The agreement, Powell notes, will benefit both students and the airline sponsors of the effort who are looking at a skyrocketing demand for new pilots in the next decade. Nationally and internationally, all signs point to what one aviation association executive calls "the longest and largest pilot-hiring boom in the history of the industry." After a period of slow industry personnel growth, it is now faced with such factors as a wave of pilot retirements, growing international travel routes, proposed changes to FAA rules about the time pilots must rest between flights, and an improving U.S. economy.

The first WMU students have already begun the process. Students involved will be monitored throughout their academic careers, and they must pass six screening measures and complete WMU's Advanced Jet Training course. They also must earn the appropriate flight certifications, including that of becoming a certified flight instructor.

Powell says Delta and ExpressJet sent their pilot hiring managers and recruiters to campus late last month to describe the program to aviation students, the turnout for an evening information session was phenomenal.

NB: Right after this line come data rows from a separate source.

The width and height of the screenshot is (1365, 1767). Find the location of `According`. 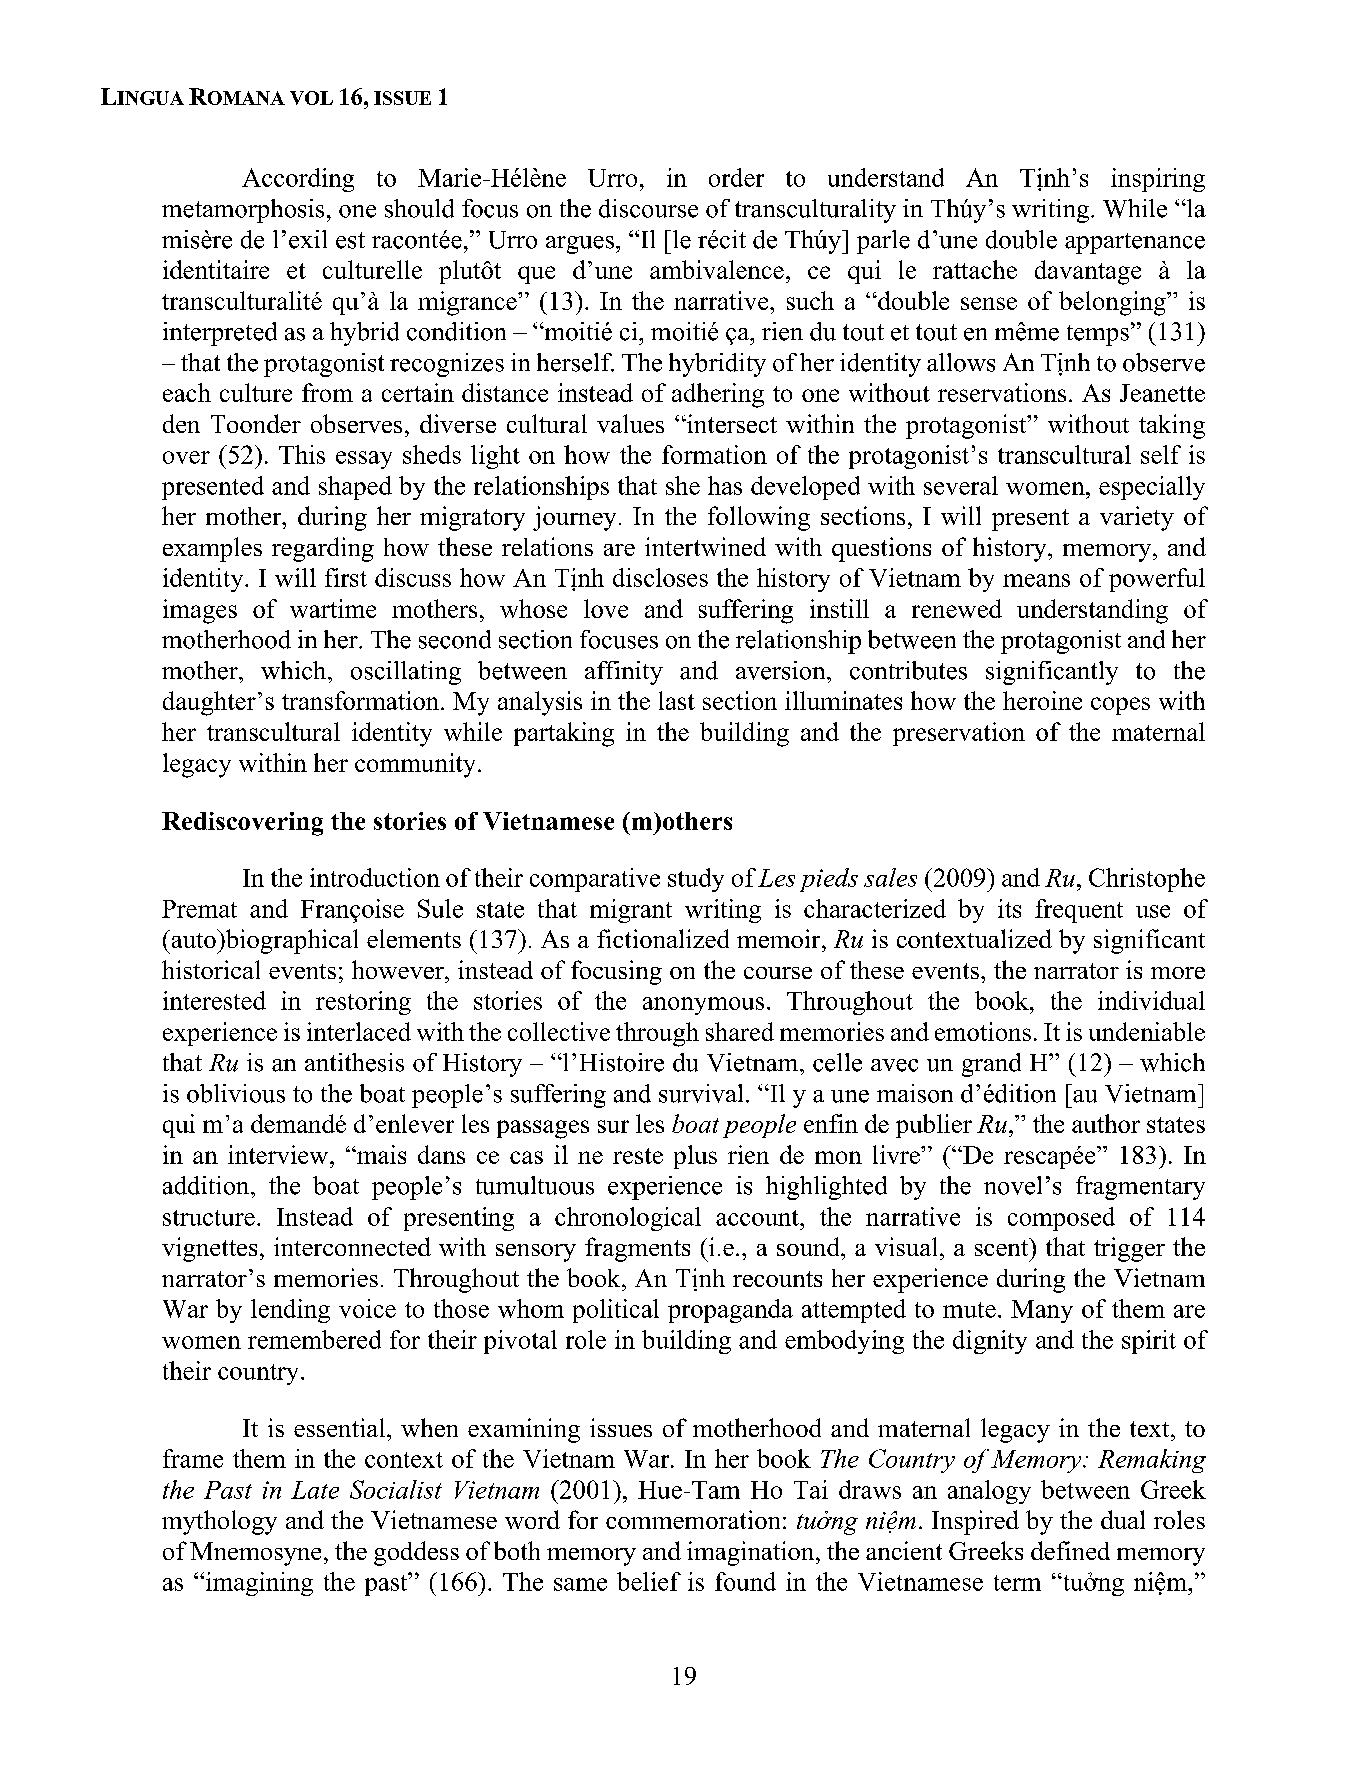

According is located at coordinates (298, 180).
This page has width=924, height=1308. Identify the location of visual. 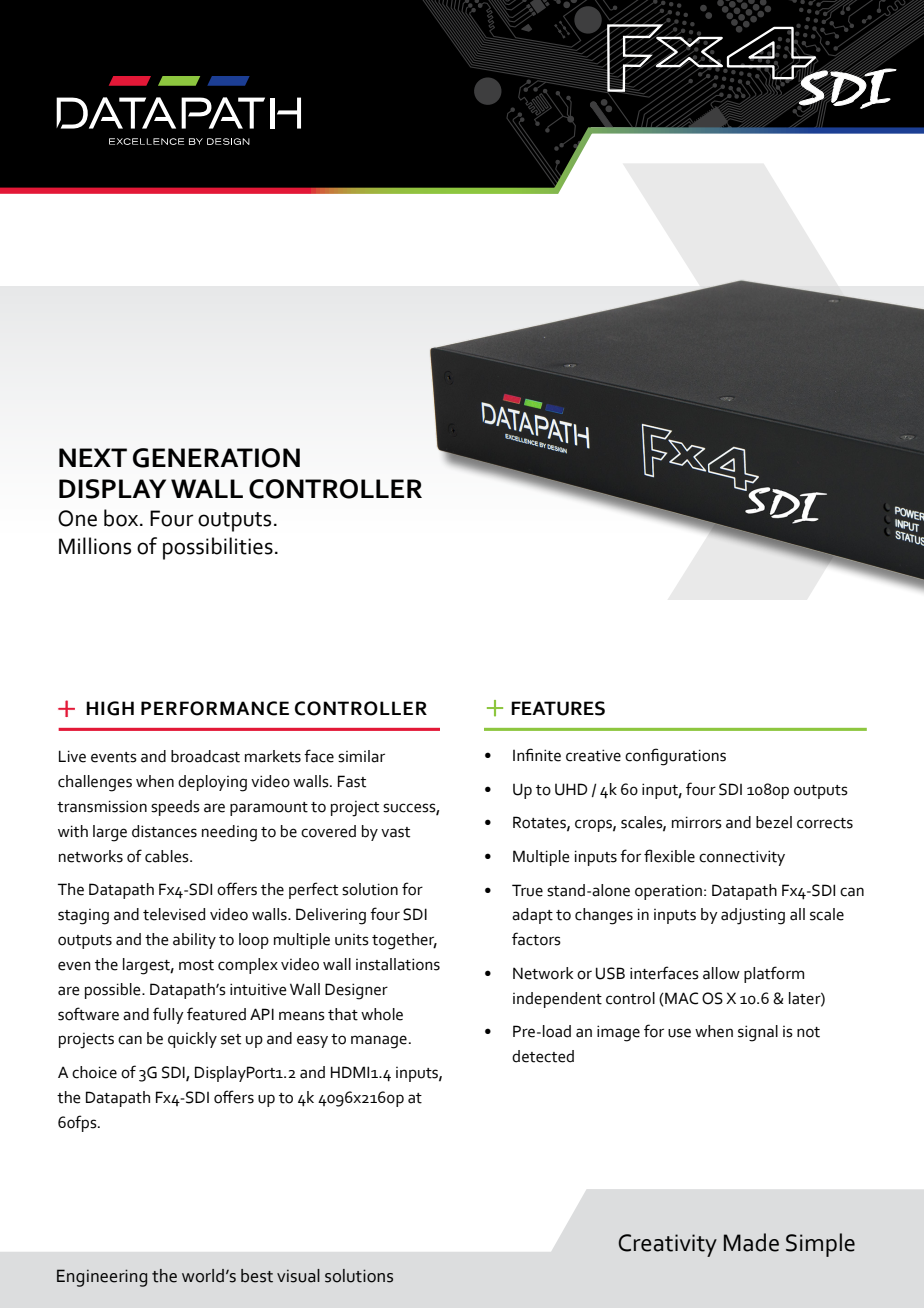
(298, 1276).
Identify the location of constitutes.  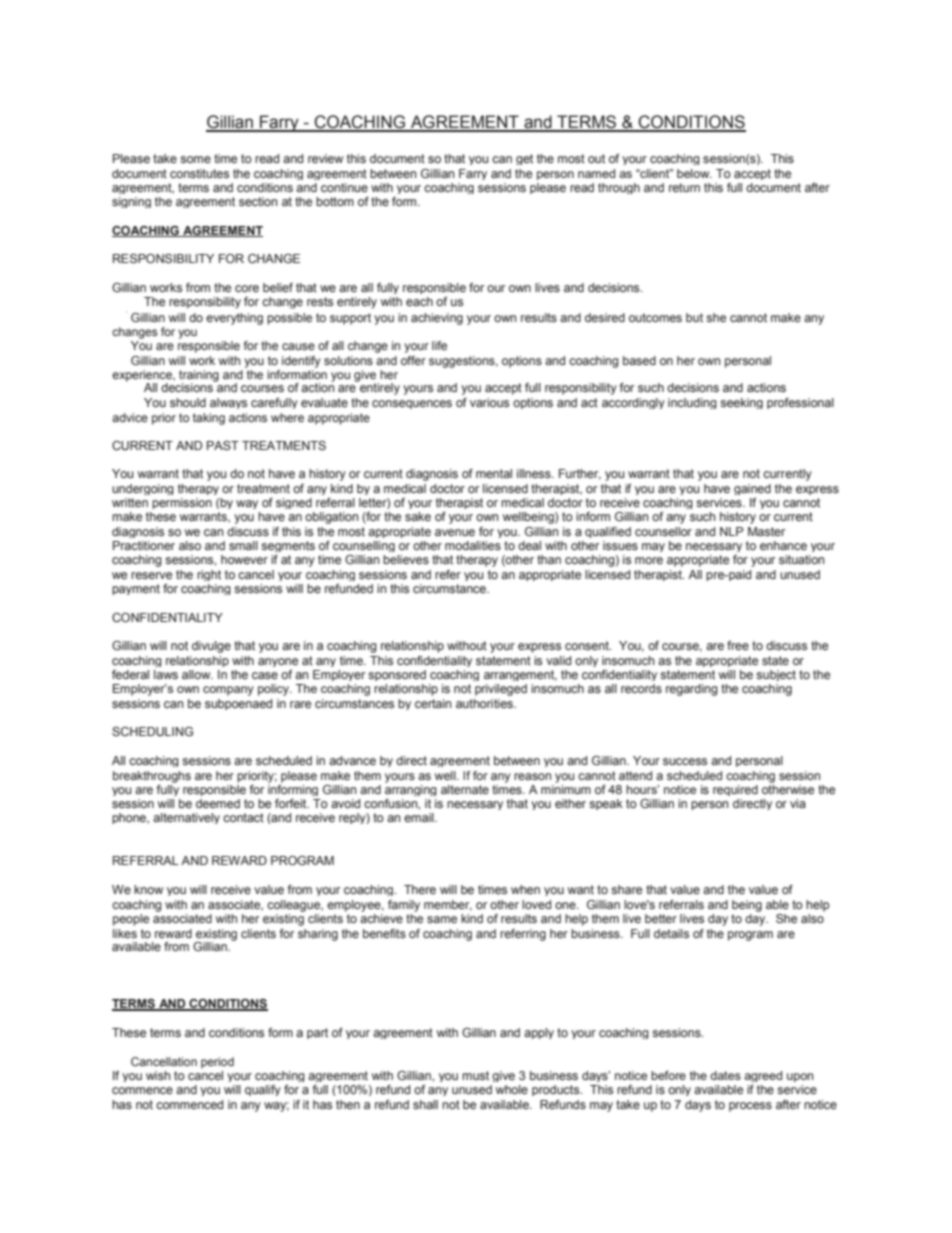
(199, 173).
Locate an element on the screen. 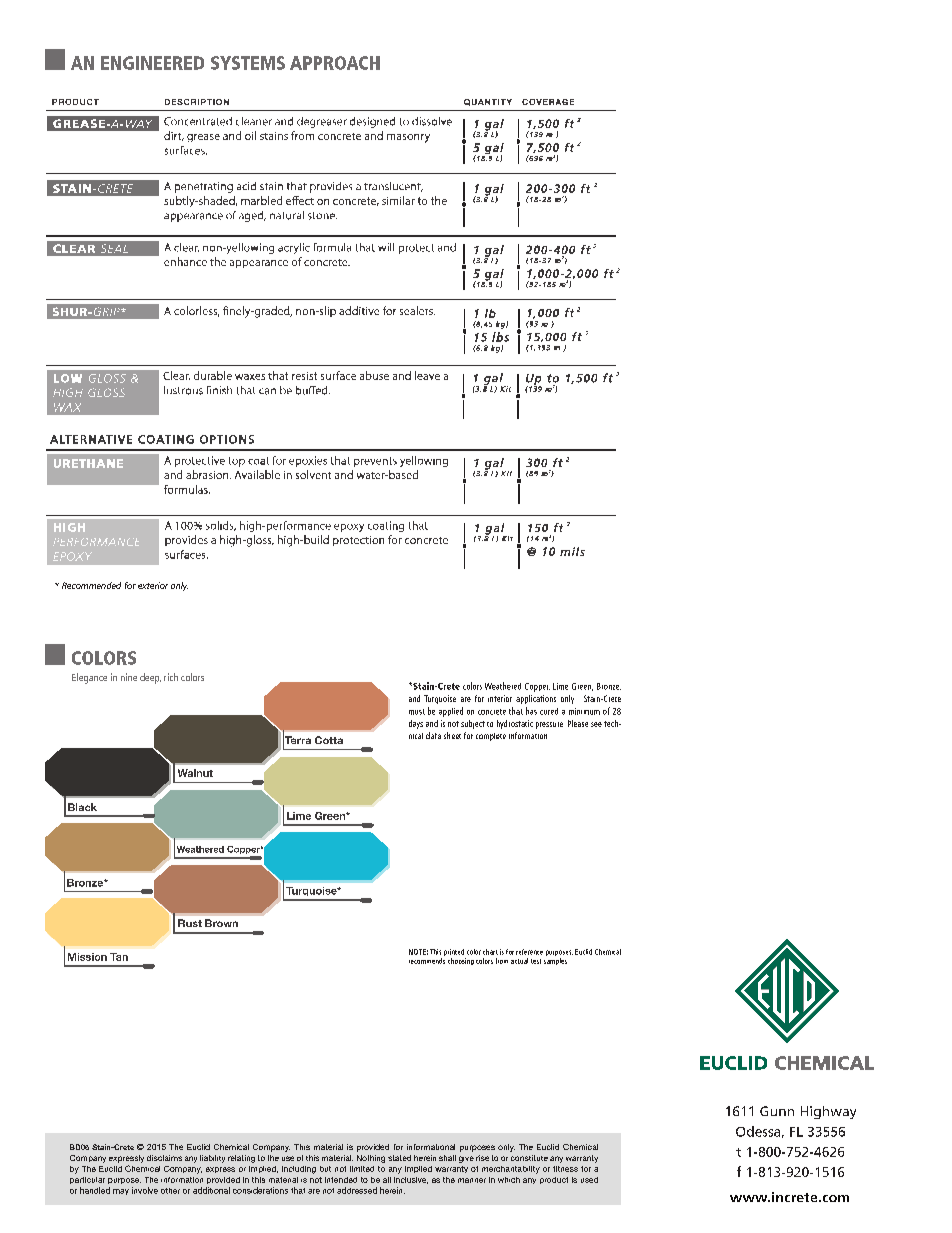 The image size is (952, 1233). exterior is located at coordinates (153, 585).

"We expected a couple of dozen students and ended up with more than 90," Powell says. "Delta and ExpressJet officials have always told us they're impressed with our level of training and the quality of young pilots we produce, but they were blown away by the enthusiastic response they got on our campus."

About the WMU College of Aviation

The College of Aviation boasts enrollment of nearly 700 students in three programs—aviation maintenance technology, aviation science and administration, and aviation flight science. The college's mission is to prepare leaders who are sought after by the aerospace industry and to engage in meaningful research that advances the knowledge base. The college's vision is to serve as the premier aerospace education and research institution in a diverse global society. Founded in 1939, WMU's aviation program has operated since 1997 from the W.K. Kellogg Airfield in Battle Creek.